## Objective
Copy the data below line for line, without changing anything.

## Data from a pointing dataset

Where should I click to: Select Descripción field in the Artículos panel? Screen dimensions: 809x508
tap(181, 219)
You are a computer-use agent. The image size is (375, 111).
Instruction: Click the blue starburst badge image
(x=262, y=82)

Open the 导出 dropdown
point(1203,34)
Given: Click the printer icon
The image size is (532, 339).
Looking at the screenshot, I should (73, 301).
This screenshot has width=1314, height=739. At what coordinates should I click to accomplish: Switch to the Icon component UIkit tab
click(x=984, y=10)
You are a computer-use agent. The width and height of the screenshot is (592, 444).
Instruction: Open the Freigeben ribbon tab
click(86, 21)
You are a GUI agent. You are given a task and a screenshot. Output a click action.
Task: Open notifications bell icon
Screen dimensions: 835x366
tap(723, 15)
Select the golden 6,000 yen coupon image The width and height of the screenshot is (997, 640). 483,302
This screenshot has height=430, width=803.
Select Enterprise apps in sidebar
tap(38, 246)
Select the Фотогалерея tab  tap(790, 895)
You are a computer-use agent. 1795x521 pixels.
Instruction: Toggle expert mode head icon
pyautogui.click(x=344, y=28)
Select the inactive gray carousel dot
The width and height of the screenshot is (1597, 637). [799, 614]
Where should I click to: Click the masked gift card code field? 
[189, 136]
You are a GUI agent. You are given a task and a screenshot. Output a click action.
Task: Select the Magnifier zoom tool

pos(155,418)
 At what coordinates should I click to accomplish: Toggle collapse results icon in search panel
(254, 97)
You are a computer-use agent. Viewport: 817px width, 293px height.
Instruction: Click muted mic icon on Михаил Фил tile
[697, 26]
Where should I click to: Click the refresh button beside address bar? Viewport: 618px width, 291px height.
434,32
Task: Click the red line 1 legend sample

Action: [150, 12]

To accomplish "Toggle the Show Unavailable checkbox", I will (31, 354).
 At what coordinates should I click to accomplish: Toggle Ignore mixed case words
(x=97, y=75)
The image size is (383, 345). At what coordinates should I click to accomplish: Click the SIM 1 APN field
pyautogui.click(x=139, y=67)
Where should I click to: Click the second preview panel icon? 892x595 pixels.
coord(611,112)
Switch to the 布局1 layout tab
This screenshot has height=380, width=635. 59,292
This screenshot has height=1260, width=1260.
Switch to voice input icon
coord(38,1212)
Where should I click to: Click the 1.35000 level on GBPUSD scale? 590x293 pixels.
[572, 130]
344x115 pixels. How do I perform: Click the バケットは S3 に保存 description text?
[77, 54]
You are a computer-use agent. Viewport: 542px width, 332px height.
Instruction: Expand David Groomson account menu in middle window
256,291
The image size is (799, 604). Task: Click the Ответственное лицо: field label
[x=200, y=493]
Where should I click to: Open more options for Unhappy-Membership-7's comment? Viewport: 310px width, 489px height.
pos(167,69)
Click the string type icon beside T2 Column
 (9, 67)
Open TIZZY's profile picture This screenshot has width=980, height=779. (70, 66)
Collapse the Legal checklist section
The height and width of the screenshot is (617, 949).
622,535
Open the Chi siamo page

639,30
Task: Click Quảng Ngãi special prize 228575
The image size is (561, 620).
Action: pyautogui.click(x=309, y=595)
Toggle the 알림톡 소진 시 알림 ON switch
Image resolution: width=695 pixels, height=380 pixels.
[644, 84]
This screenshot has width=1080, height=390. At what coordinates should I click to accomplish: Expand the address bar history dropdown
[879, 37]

## Task output
Where should I click to: Select Descripción field in the Artículos panel? Screen dimensions: 809x508
tap(181, 219)
You are a computer-use agent. The image size is (375, 111).
Instruction: Click the blue starburst badge image
(x=262, y=82)

Open the 导出 dropdown
point(1203,34)
Given: Click the printer icon
The image size is (532, 339).
Looking at the screenshot, I should (73, 301).
This screenshot has width=1314, height=739. At what coordinates should I click to accomplish: Switch to the Icon component UIkit tab
click(x=984, y=10)
You are a computer-use agent. The width and height of the screenshot is (592, 444).
Instruction: Open the Freigeben ribbon tab
click(86, 21)
You are a GUI agent. You are given a task and a screenshot. Output a click action.
Task: Open notifications bell icon
Screen dimensions: 835x366
tap(723, 15)
Select the golden 6,000 yen coupon image The width and height of the screenshot is (997, 640). 483,302
This screenshot has height=430, width=803.
Select Enterprise apps in sidebar
tap(38, 246)
Select the Фотогалерея tab  tap(790, 895)
You are a computer-use agent. 1795x521 pixels.
Instruction: Toggle expert mode head icon
pyautogui.click(x=344, y=28)
Select the inactive gray carousel dot
The width and height of the screenshot is (1597, 637). [799, 614]
Where should I click to: Click the masked gift card code field? 
[189, 136]
You are a GUI agent. You are given a task and a screenshot. Output a click action.
Task: Select the Magnifier zoom tool

pos(155,418)
 At what coordinates should I click to accomplish: Toggle collapse results icon in search panel
(254, 97)
You are a computer-use agent. Viewport: 817px width, 293px height.
Instruction: Click muted mic icon on Михаил Фил tile
[697, 26]
Where should I click to: Click the refresh button beside address bar? Viewport: 618px width, 291px height.
434,32
Task: Click the red line 1 legend sample

Action: [150, 12]

To accomplish "Toggle the Show Unavailable checkbox", I will (31, 354).
 At what coordinates should I click to accomplish: Toggle Ignore mixed case words
(x=97, y=75)
The image size is (383, 345). At what coordinates should I click to accomplish: Click the SIM 1 APN field
pyautogui.click(x=139, y=67)
Where should I click to: Click the second preview panel icon? 892x595 pixels.
coord(611,112)
Switch to the 布局1 layout tab
This screenshot has height=380, width=635. 59,292
This screenshot has height=1260, width=1260.
Switch to voice input icon
coord(38,1212)
Where should I click to: Click the 1.35000 level on GBPUSD scale? 590x293 pixels.
[572, 130]
344x115 pixels. How do I perform: Click the バケットは S3 に保存 description text?
[77, 54]
You are a computer-use agent. Viewport: 542px width, 332px height.
Instruction: Expand David Groomson account menu in middle window
256,291
The image size is (799, 604). Task: Click the Ответственное лицо: field label
[x=200, y=493]
Where should I click to: Open more options for Unhappy-Membership-7's comment? Viewport: 310px width, 489px height.
pos(167,69)
Click the string type icon beside T2 Column
 (9, 67)
Open TIZZY's profile picture This screenshot has width=980, height=779. (70, 66)
Collapse the Legal checklist section
The height and width of the screenshot is (617, 949).
622,535
Open the Chi siamo page

639,30
Task: Click Quảng Ngãi special prize 228575
The image size is (561, 620).
Action: pyautogui.click(x=309, y=595)
Toggle the 알림톡 소진 시 알림 ON switch
Image resolution: width=695 pixels, height=380 pixels.
[644, 84]
This screenshot has width=1080, height=390. At what coordinates should I click to accomplish: Expand the address bar history dropdown
[879, 37]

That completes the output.